The Curmudgeon


Sunday, February 24, 2013

American Mary

Jen and Sylvia Soska 2012

A struggling medical student, Mary Mason (Katharine Isabelle), tries to make some extra money by answering an ad for "sensual massage" workers, "no sex required". She takes her résumé along to the interview, and when a medical emergency arises her surgical skills net her more than the massage would have. Word of her abilities gets out, and Mary is approached by a strange, plasticised creature whose voice and demeanour are reminiscent of Betty Boop, though Beatress (Tristan Risk) is somewhat less weirdly repulsive than the cartoon character. Beatress has an acquaintance who wants to resemble a doll even more than she already does, and Mary is gradually drawn into an underground career catering for the extreme body modification crowd.

There is plenty of room for facile comparisons - with Audition, Ms .45 and the inevitable Cronenberg - but American Mary steers clear of the nods and winks that plague modern cinema and emerges as a superbly surgical black comedy. Mary is first seen in what looks like a cosily domestic pre-date scene, revealingly clad and touching up a turkey in her kitchen; as it turns out, she is practising her sutures. After she is raped by one of her teachers (David Lovgren), she finds something better to practise on. In one of the film's best scenes, another teacher, discussing how to break bad news, orders Mary to inform a family that their father has had a heart attack, and when she returns orders her straight back out again to tell them he has died. This lesson clearly gets home: even in the most extreme of circumstances, Mary's bedside manner never falters.

The film's title is unusually incisive. Mary's family are apparently comparative latecomers to the melting pot: the grandmother with whom she talks on her mobile has a foreign accent and Mary herself is bilingual. Mary lives the American dream in both its entrepreneurial and its vigilante aspects, growing wealthy through private enterprise and revenging herself on her enemy with stylish insouciance. The connotations of her name - virginity and godlike fecundity - are also explored, and emphasised by the presence of various Ave Marias on the soundtrack. Among her specialties is the addition of devil horns to foreheads, and her elderly assistant in one major operation (on a pair of German twins played by the film's co-directors) comments that he feels like Dr Mengele, whose first name was Joseph.

This barbed wit extends to the storyline, which often seems about to turn predictable but never quite does so.
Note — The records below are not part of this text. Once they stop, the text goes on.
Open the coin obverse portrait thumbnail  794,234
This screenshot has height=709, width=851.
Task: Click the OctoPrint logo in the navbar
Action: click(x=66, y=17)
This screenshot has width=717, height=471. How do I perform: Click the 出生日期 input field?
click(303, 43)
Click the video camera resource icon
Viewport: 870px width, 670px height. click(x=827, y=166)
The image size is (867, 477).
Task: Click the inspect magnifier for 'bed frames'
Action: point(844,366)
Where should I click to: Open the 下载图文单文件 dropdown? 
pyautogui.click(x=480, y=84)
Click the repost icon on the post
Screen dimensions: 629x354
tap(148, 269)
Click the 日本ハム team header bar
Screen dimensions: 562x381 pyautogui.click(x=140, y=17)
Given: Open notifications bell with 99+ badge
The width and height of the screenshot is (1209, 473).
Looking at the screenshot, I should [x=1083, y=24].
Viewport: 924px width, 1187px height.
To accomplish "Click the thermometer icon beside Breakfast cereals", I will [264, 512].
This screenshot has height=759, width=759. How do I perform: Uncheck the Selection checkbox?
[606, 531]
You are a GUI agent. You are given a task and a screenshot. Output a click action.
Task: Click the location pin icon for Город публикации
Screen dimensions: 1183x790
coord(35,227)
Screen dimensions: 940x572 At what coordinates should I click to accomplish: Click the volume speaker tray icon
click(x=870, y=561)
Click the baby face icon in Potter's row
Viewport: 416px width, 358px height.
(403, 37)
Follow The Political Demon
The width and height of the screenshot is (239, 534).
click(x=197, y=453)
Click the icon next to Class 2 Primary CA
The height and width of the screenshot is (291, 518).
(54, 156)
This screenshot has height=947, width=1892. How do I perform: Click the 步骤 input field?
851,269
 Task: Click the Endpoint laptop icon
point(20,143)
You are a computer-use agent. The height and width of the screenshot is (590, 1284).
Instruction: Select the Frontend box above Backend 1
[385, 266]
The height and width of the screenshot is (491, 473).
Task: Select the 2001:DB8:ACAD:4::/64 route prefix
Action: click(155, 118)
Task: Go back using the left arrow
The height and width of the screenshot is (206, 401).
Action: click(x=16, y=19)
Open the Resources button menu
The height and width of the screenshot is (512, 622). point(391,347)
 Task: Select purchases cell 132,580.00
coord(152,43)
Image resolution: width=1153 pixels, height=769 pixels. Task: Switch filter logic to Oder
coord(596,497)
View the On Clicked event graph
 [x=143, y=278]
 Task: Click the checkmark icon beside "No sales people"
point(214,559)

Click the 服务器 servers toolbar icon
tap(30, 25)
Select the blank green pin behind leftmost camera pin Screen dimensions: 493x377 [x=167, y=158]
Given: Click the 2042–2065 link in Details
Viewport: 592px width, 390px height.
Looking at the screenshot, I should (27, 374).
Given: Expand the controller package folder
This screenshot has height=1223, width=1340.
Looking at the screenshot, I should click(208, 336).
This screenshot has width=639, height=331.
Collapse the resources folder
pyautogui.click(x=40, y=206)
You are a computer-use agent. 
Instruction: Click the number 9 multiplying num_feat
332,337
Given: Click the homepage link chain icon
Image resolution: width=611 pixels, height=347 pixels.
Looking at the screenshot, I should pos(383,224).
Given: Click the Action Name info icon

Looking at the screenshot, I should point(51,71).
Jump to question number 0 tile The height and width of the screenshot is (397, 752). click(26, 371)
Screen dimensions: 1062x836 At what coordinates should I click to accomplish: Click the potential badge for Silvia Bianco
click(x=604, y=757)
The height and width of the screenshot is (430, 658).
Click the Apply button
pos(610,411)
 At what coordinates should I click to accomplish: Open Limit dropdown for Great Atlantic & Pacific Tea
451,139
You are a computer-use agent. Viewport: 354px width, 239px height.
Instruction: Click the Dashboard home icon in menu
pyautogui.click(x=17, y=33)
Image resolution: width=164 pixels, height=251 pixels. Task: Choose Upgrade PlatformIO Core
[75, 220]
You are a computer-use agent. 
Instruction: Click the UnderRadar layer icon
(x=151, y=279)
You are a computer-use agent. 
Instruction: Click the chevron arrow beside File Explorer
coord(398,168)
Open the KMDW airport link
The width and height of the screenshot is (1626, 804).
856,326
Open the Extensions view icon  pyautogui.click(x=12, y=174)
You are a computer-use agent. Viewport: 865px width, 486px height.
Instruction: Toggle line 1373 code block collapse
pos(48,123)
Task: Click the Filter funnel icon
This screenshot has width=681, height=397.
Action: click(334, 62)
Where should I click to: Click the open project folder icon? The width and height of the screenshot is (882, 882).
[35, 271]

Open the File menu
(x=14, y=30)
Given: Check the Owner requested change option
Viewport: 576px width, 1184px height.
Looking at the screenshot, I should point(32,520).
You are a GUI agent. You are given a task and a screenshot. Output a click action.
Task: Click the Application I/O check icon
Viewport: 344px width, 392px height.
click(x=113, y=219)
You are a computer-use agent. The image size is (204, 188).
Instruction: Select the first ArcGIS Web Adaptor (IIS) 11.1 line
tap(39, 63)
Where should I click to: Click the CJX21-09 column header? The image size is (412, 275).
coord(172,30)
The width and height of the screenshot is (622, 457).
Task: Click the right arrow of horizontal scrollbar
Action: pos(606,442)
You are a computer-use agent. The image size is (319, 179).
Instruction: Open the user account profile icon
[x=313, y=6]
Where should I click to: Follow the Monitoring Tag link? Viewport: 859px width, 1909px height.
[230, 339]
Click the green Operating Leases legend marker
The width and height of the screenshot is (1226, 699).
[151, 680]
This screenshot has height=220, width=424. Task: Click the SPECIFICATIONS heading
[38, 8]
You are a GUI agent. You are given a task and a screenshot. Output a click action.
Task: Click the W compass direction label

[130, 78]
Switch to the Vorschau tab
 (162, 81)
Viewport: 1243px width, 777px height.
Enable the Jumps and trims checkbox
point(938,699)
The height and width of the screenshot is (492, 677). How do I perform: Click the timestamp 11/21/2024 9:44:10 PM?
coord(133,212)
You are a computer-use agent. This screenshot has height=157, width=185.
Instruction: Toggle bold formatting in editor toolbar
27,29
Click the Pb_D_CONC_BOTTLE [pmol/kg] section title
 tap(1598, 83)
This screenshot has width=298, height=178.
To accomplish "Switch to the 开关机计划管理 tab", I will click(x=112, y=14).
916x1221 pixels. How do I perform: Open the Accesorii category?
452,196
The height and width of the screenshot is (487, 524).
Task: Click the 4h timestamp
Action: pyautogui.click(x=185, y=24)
Mary does not become a serial killer, a vigilante or a femme fatale, although one feels at various points that any or all of these occupations might one day grace that résumé of hers. She remains the harrassed young doctor throughout, pestered by trivial cases ("Does it look like I do piercings?"), dealing with ignorant or dim-witted patients like the Penis Guy who doesn't realise masturbation counts as a sexual activity, and coping with her own jealousy and grief. The ending looks conventional at first glance, but it fits in with the film's themes: another forcible penetration, this time by the aggrieved boyfriend of Mary's unsexed first patient, means that the physician is finally forced to attend to her own wounds.